Предвкушая долгожданную встречу, Роджерс вошёл, тихо прикрыл дверь и зашагал через ряды спящих стиральных машин в подсобку. Он был одет с иголочки, только сапоги не стал чистить. Пускай индеец повторит свой трюк – даром, что ли, они позволяют ему курить эту нелепую трубку. Пускай отрабатывает.
– Малыш, извини, там трое ублюдков устроили драку. Вы тут без меня не скучали?
Никто ему не ответил.
Роджерса насторожил гул стиральной машины, доносившийся из подсобки. Он ускорил шаг. Возможно, перешёл на бег. Когда Роджерс вошёл, ему открылось безумное зрелище.
На этом месте бывалые рассказчики брали паузу.
На полу напротив стиральной машины сидел индеец – сложив ноги и упершись руками в колени. Кругом были разбросаны останки его реликвии: каменная чаша трубки разбилась на несколько крупных осколков, черенок разломился надвое. На осколках мяслянисто поблескивала кровь.
Индеец сосредоточенно смотрел на машину, будто бы приводя её в действие силой мысли. Нехотя он перевёл взгляд на Роджерса и произнёс всего три слова.
Индеец сказал: «Я его очистил».
Мы не знаем, как долго Эндрю Роджерс переваривал эти слова, но мы точно знаем, что когда он подошёл к стиральному агрегату и заглянул в окошко, то завизжал так пронзительно, что его услышала половина лагеря.
Отец Анпэйту хорошо запомнил, какие кнопки надо нажимать. В машине с максимально высокой температурой воды отстирывался Чэт Соккет, начальник лагерной охраны.
***
Отца казнили на месте, не потрудившись даже поставить штамп на типовой приказ.
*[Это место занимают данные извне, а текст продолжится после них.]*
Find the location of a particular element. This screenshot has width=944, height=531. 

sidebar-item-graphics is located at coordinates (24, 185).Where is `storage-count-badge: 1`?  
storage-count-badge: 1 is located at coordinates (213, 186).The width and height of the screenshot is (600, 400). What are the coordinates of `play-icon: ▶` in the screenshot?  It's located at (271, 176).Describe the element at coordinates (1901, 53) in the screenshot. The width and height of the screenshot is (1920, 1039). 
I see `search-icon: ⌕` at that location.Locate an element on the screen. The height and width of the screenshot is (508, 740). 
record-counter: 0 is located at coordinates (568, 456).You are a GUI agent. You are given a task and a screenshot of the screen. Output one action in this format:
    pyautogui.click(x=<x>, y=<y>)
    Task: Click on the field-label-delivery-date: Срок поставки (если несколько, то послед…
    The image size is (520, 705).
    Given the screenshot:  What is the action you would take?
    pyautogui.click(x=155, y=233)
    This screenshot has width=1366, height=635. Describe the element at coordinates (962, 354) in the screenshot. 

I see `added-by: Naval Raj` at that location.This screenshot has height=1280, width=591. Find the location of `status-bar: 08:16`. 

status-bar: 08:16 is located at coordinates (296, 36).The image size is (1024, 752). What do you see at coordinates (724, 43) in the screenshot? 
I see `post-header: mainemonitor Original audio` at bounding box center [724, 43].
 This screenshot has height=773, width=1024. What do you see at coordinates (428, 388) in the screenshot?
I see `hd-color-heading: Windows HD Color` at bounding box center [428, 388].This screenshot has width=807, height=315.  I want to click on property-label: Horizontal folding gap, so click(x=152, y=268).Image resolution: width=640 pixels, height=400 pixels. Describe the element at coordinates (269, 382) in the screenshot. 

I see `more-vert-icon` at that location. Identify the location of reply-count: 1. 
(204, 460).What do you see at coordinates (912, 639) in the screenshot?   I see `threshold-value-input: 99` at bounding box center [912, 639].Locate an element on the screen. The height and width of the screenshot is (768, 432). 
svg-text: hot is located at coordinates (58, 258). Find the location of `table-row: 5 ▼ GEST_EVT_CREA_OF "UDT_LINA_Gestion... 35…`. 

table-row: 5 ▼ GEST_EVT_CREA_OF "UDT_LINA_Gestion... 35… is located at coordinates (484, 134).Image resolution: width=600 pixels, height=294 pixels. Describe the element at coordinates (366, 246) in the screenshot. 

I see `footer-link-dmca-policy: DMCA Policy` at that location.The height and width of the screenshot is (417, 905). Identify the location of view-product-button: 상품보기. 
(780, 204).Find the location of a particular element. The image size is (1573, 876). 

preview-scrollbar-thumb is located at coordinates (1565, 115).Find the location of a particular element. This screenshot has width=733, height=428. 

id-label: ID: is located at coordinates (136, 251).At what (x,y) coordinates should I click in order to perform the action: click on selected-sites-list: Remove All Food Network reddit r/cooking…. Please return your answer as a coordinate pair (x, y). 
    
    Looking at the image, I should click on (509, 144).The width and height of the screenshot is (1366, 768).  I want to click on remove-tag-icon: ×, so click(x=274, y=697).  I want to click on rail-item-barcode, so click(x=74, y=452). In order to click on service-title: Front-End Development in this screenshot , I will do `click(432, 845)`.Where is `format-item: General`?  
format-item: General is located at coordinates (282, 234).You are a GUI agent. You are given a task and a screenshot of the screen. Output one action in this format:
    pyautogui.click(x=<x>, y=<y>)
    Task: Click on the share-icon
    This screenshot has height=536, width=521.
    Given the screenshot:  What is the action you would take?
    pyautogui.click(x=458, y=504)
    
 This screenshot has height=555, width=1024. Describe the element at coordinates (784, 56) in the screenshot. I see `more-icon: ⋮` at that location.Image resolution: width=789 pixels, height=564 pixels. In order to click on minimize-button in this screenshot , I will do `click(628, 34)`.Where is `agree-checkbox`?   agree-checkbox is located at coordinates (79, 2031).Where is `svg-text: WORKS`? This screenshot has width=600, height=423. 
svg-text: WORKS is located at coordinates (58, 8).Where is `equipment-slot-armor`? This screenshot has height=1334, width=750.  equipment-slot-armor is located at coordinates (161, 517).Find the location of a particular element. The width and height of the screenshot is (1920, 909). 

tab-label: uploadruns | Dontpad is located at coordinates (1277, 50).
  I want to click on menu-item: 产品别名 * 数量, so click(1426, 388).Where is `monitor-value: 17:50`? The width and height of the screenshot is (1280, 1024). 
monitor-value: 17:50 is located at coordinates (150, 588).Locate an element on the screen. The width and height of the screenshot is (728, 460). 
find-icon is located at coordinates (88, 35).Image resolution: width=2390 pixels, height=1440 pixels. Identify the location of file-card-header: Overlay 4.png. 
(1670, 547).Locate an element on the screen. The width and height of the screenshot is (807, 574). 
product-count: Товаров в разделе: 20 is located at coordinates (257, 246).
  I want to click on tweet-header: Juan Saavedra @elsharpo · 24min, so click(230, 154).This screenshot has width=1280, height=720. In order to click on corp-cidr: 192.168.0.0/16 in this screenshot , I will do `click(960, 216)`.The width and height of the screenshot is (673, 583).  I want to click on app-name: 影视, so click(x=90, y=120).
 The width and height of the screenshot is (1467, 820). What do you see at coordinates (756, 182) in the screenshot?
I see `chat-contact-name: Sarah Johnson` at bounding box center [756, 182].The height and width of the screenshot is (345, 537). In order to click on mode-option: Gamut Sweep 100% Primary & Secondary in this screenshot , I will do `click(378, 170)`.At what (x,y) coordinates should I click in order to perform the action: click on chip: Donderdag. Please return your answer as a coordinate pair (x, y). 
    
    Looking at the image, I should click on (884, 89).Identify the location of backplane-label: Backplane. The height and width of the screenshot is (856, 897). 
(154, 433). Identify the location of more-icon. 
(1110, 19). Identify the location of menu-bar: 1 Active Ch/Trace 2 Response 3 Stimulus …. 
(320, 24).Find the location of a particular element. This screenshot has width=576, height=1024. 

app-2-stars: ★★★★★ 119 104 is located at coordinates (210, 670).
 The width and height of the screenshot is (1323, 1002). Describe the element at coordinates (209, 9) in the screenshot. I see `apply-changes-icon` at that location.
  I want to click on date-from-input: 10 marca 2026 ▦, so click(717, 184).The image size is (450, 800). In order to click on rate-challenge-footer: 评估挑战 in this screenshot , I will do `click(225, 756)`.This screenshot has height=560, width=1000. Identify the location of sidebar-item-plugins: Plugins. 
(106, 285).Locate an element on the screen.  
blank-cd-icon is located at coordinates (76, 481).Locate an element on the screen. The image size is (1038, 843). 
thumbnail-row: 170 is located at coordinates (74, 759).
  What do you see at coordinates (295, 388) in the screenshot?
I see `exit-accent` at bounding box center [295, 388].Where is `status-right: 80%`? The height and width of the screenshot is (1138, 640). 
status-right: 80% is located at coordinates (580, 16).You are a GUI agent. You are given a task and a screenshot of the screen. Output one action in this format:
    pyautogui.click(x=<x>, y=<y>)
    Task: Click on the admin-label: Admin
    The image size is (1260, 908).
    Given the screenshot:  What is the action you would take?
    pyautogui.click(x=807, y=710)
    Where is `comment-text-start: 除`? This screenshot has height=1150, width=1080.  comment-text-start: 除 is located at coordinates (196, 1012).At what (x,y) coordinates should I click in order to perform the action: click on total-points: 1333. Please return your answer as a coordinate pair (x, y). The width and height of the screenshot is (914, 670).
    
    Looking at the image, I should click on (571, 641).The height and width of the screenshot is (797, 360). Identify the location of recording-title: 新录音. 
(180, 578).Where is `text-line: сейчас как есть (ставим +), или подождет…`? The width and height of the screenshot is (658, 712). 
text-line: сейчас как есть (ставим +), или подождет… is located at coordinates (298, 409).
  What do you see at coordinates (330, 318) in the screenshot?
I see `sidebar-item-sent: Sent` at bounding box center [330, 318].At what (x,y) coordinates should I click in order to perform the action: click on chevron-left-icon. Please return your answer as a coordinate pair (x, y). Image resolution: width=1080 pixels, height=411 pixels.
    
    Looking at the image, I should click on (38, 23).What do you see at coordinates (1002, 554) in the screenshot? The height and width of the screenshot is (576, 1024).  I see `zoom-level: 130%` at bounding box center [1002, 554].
От отца осталось всего ничего: маленький осколок каменной чаши, который Анпэйту с тех пор носила у сердца, и по-индейски скупые прощальные слова, переданные ей через друзей: «Трубка для человека, не человек для трубки. Я понял это только с твоей помощью. Береги себя. Вполне возможно, ты последняя из нас».
И ещё: «Митакуйе ойазин», что значит «Да пребудет вечно вся моя родня, все мы до единого».
***
Когда-то давно она, возможно, сомневалась. Возможно, когда-то ей и приходило в голову, что отец всё выдумал – что вольных детей природы, сильных и свободных икче вичаза никогда не существовало в действительности.
Но не теперь.
Сомнения исчезают, стоит ей взглянуть на осколок трубки и сжать его сильно – так сильно, чтобы грани впились в кожу; так сильно, чтобы выступила кровь.
Интермедия I
– Авангард – в атаку! – хрипит старый генерал.
Драгуны пришпоривают коней. Кавалерия прокатывается вдоль вражеских рядов и сминает пехоту противника.
– Пушки! – командует генерал. – Пушки, пушки!
Из зарослей выкатываются дула орудийных стволов.
– Огонь! Стреляй, касатики! – надрывается генерал, готовый швырять ядра в супостата хоть голыми руками.